改訂新版 世界大百科事典 「アルブケルケ」の意味・わかりやすい解説
アルブケルケ
Affonso de Albuquerque
生没年:1456-1515
ポルトガルの第2代インド総督。下級貴族の出身。若い時から軍人として地中海,北アフリカで活動した。1503-05年,艦隊を率いてインドに赴いた。06年に再びインドに赴いたが,その際,08年には総督に任命するという辞令を国王からうけていた。インドへの途次,紅海入口のソコトラ島の占領に参加し,さらに艦隊を率いてペルシア湾入口のホルムズ(オルムス)島を占領した。これらの島はいずれもインド洋交易の要地であった。

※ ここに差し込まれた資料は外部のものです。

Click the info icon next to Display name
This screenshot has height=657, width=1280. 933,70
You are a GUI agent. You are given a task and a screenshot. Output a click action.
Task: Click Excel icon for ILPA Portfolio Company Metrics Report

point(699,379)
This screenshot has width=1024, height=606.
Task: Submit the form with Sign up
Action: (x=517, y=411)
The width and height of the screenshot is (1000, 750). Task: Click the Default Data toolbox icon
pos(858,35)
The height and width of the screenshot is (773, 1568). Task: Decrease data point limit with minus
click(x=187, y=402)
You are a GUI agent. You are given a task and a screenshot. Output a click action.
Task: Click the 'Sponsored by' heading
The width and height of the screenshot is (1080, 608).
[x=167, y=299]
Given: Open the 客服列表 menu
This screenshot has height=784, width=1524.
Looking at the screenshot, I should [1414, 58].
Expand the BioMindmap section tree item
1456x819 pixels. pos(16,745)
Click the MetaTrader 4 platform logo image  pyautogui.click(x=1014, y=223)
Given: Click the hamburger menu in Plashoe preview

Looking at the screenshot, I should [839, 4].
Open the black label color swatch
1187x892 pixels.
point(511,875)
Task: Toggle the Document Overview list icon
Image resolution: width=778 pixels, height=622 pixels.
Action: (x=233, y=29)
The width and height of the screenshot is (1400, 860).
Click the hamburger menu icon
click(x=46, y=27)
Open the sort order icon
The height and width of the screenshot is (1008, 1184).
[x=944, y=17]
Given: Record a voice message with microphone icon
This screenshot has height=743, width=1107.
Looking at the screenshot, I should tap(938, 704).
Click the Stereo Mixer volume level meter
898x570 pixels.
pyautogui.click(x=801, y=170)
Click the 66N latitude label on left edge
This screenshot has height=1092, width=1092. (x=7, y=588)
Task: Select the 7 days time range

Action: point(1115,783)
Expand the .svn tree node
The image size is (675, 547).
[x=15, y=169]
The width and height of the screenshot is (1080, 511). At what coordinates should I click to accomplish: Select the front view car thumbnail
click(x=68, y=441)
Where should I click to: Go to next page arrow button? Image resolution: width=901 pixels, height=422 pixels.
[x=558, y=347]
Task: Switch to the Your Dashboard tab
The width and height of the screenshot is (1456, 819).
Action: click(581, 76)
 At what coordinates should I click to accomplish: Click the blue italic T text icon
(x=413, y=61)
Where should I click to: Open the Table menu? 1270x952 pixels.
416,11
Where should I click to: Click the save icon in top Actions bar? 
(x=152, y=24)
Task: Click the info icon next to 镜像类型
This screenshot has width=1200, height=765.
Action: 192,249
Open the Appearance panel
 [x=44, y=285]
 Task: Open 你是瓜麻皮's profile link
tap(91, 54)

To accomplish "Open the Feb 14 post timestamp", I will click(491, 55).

08年にインドに到着し,コーチンで総督(副王)アルメイダに交代を迫ったが逆に投獄され,09年にようやく総督に就任した。その後カリカットへの攻撃は失敗したが,ゴア(1510),マラッカ(1511)を占領して要塞を築き,ポルトガル海上帝国の基礎を固めた。しかしアラビア半島のアデンを落とせず,彼のインド洋制覇の構想は完全な形では実現しなかった。15年に再びホルムズ島に赴き,要塞を建設したが,間もなく病気にかかり,ゴアに戻る途中,総督を解任されたこと,後任が彼の反対派であることを知って,落胆のうちにゴア港内の船中で死去した。部下に厳格だったために多くの敵をつくったが,行政面では有能で,死後は軍神とされた。